I have netCDF level 3 data in a ceph object store using the s3-compatible ceph object gateway. I would like to explore using icechunk and virtualizarr to manage zarr views of the data such as described here. I’m having trouble figuring out the right way to set up the reader in virtualizarr. By default I get an error which suggests AWS S3 is assumed:
In [5]: options = {
...: "key": creds["AWS_ACCESS_KEY_ID"],
...: "secret": creds["AWS_SECRET_ACCESS_KEY"],
...: "client_kwargs": {"endpoint_url": creds["AWS_ENDPOINT_URL"]},
...: }
In [6]: vds = vz.open_virtual_dataset("s3://my-radosgw-bucket/myfile.nc", reader_options={"storage_options": options})
...
File .venv/lib/python3.12/site-packages/virtualizarr/utils.py:35, in ObstoreReader.__init__(self, store, path)
31 import obstore as obs
33 parsed = urlparse(path)
---> 35 self._reader = obs.open_reader(store, parsed.path)
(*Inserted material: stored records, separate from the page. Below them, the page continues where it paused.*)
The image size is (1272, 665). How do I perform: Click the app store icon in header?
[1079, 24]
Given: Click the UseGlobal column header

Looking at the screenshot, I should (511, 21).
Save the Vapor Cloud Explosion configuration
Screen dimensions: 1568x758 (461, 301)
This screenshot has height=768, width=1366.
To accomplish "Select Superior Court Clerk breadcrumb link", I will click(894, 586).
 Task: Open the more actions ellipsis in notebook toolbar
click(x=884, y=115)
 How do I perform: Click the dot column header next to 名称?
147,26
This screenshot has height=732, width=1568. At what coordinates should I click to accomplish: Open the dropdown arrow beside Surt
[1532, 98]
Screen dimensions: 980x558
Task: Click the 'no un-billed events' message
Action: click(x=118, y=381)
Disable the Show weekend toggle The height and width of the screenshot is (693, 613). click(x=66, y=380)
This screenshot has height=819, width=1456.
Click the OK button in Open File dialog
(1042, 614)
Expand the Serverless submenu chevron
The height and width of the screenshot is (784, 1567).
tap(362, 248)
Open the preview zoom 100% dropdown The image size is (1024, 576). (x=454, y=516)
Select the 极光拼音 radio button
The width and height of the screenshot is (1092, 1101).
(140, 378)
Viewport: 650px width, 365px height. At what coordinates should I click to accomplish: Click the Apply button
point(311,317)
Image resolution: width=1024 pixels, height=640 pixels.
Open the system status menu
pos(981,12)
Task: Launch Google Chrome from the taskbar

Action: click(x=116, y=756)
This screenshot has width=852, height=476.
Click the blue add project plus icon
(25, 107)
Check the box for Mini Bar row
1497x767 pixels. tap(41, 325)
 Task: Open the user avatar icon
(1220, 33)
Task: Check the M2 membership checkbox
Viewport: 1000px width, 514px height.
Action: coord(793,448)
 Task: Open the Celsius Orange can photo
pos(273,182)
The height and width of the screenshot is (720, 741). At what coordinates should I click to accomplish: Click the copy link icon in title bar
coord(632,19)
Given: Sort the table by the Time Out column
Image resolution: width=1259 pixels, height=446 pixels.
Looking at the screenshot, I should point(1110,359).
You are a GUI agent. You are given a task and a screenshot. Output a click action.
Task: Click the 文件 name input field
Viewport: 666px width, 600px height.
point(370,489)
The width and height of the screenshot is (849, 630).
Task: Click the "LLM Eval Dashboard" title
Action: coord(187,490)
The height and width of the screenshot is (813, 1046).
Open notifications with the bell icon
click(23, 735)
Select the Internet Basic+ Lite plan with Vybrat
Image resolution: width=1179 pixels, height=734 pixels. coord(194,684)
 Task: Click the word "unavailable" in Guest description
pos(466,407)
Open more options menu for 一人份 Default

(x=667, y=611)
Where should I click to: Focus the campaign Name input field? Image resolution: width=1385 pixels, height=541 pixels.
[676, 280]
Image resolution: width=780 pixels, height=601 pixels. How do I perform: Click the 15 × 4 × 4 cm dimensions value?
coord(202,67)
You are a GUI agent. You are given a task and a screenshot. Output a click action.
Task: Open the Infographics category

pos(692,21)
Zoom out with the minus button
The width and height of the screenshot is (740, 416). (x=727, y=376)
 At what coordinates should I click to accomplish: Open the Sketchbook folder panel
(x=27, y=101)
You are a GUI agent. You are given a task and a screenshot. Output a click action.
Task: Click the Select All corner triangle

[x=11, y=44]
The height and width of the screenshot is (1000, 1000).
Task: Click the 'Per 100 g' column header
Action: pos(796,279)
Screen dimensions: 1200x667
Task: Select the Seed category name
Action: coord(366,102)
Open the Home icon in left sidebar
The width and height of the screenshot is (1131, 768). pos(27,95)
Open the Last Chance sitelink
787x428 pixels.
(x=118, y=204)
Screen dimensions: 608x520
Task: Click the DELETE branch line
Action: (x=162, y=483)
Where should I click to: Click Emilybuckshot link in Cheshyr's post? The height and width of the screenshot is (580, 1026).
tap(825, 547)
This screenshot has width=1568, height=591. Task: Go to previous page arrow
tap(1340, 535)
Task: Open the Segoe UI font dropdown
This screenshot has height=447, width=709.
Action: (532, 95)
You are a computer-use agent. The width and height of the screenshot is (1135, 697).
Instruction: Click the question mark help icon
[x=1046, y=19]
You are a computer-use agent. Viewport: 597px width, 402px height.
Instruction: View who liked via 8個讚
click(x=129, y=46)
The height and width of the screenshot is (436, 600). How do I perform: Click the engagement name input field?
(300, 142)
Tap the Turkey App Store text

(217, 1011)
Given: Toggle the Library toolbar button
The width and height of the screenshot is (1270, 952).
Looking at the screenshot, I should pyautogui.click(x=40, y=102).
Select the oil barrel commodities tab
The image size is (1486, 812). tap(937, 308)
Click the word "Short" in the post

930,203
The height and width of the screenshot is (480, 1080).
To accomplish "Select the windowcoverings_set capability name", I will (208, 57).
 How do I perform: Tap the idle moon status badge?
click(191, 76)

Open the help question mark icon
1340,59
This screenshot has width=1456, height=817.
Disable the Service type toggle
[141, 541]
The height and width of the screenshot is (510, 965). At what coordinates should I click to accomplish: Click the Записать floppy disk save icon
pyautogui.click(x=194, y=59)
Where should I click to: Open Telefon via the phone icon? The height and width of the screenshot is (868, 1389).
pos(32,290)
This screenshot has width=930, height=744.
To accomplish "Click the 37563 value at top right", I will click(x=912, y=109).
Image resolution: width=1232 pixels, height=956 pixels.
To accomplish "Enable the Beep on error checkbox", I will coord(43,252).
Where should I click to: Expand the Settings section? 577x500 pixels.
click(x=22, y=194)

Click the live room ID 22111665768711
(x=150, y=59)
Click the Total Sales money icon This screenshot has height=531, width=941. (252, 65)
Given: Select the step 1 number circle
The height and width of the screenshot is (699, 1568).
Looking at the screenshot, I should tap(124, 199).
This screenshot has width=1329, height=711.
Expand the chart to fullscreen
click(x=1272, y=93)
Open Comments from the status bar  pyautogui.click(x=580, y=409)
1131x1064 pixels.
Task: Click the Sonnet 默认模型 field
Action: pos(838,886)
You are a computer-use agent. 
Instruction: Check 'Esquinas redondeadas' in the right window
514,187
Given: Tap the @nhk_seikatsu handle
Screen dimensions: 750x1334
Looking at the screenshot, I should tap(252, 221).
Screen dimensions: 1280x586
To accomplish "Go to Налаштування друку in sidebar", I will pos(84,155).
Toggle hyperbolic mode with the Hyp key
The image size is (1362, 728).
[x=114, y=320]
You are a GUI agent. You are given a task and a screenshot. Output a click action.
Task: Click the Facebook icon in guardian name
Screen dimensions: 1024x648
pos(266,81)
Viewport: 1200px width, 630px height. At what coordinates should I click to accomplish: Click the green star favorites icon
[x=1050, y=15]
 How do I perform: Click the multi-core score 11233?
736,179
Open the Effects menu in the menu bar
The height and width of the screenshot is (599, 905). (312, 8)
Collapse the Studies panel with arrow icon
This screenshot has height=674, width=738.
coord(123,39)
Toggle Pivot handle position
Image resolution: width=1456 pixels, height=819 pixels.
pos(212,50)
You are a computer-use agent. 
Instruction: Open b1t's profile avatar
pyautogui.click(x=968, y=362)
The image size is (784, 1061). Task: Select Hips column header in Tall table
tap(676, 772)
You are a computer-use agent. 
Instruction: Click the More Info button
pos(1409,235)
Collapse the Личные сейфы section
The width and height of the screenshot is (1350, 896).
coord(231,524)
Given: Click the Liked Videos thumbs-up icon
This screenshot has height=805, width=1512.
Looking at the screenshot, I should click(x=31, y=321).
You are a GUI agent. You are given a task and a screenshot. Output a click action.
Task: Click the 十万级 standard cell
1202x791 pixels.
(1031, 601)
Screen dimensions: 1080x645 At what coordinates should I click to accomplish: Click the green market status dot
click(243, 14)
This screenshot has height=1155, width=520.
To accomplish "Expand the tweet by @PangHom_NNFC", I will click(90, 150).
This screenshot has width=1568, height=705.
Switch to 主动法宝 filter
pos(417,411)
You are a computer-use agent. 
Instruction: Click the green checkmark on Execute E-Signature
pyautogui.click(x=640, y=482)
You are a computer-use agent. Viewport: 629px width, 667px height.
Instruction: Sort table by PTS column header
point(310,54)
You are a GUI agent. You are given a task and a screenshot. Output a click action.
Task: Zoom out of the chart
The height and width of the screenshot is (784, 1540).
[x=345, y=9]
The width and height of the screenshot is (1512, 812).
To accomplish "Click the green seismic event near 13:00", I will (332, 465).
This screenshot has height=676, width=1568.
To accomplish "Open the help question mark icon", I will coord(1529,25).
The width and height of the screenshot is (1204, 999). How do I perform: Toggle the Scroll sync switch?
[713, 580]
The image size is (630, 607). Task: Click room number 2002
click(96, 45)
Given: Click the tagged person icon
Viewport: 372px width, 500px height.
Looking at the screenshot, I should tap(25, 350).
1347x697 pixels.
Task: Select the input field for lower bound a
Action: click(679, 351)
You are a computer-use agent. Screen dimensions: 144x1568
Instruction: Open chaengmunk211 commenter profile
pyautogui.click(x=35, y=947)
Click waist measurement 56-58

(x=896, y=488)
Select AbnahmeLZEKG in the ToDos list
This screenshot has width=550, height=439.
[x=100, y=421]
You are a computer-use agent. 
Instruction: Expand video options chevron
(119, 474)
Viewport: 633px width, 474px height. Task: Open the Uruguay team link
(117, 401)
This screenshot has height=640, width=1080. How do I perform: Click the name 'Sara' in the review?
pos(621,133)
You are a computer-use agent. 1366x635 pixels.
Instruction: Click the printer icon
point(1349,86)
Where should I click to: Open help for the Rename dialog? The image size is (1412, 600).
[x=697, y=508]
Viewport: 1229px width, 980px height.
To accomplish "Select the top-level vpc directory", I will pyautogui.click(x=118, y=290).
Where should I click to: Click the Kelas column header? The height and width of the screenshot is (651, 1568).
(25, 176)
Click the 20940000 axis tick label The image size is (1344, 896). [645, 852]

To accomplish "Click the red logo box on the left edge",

GenericError: Generic S3 error: Error performing HEAD https://s3..amazonaws.com/my-radosgw-bucket/myfile.nc in 2.394350046s, after 10 retries, max_retries: 10, retry_timeout: 180s - HTTP error: error sending request
I think my issue is similar to what is discussed here. However if I follow Tom’s example:
In [15]: vds = vz.open_virtual_dataset(
...: f"{creds['AWS_ENDPOINT_URL']}/my-radosgw-bucket/myfile.nc",
...: backend=HDFVirtualBackend,
...: )
I get a 403 and I’m not sure how to pass my S3 credentials. Any advice would be very much appreciated!